Mitigation: Review findings in context of your branch protection rules.

Generated workflows

Some projects generate workflow files at build time (e.g., via actions/setup-python matrix generation). ActionScope analyzes the file as-is and may flag patterns that are generated safely at runtime.

Organization-level GitHub settings

ActionScope does not currently check:

  • Organization-wide GITHUB_TOKEN permission policies
  • Required workflows that enforce security settings
  • Organization-level OIDC trust policies

Suppression and configuration

ActionScope does not currently support repository-local suppressions or custom risk tuning. That work is tracked in issue #23.

Until that lands, treat accepted findings as documented risk decisions in your own security review process rather than hiding them from the scan.


Examples

Example 1: OIDC wildcard subject (CRITICAL)

# .github/workflows/deploy.yml
jobs:
  deploy:
    permissions:
      id-token: write
    steps:
      - uses: aws-actions/configure-aws-credentials@v4
        with:
          role-to-assume: arn:aws:iam::123456789012:role/deploy

Finding: oidc-wildcard-subject — The OIDC subject claim allows any repo in the org.
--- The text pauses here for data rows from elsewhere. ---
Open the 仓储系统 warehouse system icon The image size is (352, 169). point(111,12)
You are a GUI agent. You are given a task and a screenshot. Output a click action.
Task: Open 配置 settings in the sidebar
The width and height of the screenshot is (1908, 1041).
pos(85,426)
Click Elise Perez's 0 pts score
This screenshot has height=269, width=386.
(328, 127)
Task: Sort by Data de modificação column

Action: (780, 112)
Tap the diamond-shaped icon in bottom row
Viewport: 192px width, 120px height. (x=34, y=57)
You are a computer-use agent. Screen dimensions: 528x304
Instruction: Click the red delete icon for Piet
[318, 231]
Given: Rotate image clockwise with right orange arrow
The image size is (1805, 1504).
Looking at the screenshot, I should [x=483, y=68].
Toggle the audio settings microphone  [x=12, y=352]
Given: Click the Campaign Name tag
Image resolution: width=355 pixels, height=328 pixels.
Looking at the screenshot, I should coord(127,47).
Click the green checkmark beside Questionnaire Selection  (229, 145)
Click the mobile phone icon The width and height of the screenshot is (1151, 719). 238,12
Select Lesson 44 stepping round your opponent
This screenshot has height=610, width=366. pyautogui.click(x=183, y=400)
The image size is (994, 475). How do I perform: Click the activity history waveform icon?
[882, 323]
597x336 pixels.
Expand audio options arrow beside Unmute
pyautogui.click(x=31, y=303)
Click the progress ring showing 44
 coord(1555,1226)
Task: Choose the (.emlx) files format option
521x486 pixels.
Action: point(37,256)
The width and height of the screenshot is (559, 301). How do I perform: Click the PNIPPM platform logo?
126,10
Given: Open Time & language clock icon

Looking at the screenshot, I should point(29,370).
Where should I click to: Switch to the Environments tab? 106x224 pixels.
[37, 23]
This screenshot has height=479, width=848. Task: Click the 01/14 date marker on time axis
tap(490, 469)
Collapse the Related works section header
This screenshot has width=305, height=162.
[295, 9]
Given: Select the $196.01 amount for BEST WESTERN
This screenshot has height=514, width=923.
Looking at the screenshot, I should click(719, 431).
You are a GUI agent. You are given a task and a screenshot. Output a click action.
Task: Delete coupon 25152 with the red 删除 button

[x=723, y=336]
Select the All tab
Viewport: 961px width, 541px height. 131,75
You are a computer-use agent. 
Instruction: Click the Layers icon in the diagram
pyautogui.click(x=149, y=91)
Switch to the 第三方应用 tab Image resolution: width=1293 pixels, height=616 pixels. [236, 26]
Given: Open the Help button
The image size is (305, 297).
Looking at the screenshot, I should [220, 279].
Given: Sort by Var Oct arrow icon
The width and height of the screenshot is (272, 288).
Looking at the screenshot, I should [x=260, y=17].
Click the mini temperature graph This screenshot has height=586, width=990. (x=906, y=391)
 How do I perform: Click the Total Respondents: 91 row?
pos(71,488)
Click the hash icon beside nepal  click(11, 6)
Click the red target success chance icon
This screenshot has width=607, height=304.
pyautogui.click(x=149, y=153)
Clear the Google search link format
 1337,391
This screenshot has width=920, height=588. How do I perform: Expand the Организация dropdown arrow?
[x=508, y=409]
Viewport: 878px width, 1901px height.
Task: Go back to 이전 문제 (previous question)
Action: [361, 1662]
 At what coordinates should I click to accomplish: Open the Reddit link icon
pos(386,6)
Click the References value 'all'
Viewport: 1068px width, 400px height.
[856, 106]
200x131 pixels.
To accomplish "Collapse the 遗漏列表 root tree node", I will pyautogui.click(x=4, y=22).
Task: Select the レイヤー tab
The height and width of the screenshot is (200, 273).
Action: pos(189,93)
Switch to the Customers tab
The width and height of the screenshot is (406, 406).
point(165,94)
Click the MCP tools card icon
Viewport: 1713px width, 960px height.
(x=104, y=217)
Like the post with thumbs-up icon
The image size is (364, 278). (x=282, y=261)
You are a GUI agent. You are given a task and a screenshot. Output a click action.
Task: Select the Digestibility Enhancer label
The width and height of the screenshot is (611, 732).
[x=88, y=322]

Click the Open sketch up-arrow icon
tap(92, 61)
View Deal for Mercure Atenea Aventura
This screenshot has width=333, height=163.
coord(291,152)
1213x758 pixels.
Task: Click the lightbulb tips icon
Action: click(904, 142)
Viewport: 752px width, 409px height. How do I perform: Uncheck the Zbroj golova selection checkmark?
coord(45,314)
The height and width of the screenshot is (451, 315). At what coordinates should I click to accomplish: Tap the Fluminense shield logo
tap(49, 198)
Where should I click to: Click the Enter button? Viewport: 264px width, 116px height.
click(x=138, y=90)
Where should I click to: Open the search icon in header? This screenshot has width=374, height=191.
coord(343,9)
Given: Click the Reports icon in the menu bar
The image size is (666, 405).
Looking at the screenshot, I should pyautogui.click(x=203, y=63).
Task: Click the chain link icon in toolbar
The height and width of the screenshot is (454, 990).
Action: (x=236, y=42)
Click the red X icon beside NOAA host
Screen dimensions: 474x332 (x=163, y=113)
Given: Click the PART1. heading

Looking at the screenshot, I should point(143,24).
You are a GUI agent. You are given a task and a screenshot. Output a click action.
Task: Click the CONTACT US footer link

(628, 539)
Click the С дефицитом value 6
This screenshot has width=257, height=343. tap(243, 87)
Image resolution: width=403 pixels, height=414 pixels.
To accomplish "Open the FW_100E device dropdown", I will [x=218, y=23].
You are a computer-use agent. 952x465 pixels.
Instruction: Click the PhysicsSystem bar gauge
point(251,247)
The vulnerable configuration is in the AWS IAM role trust policy:

{
  "Version": "2012-10-17",
  "Statement": [
    {
      "Effect": "Allow",
      "Principal": {
        "Federated": "arn:aws:iam::123456789012:oidc-provider/token.actions.githubusercontent.com"
      },
      "Action": "sts:AssumeRoleWithWebIdentity",
      "Condition": {
        "StringLike": {
          "token.actions.githubusercontent.com:sub": "repo:my-org/*"
        }
      }
    }
  ]
}

Why it's CRITICAL: Any repository in my-org can assume this role and access AWS, not just the intended production repository.

Fix: Scope the subject to the specific repo and branch:

{
  "StringLike": {
    "token.actions.githubusercontent.com:sub": "repo:my-org/my-repo:ref:refs/heads/main"
  }
}

Example 2: Script injection in run block (MEDIUM)

- name: Run tests
  run: |
    echo "Testing PR: ${{ github.event.pull_request.title }}"

Finding: script-injection — PR title is interpolated in a run: block.

Why it's MEDIUM: Exploitable only if the workflow runs on pull_request_target AND secrets are accessible in the same context.

Fix: Pass the value via an environment variable instead:

env:
  PR_TITLE: ${{ github.event.pull_request.title }}
run: echo "Testing PR: $PR_TITLE"

Example 3: Unpinned action (LOW)

- uses: actions/checkout@v4

Finding: unpinned-action — Action is referenced by tag, not SHA.

Why it's LOW: actions/checkout is a GitHub-verified publisher. The risk is supply-chain, not immediate exploitation.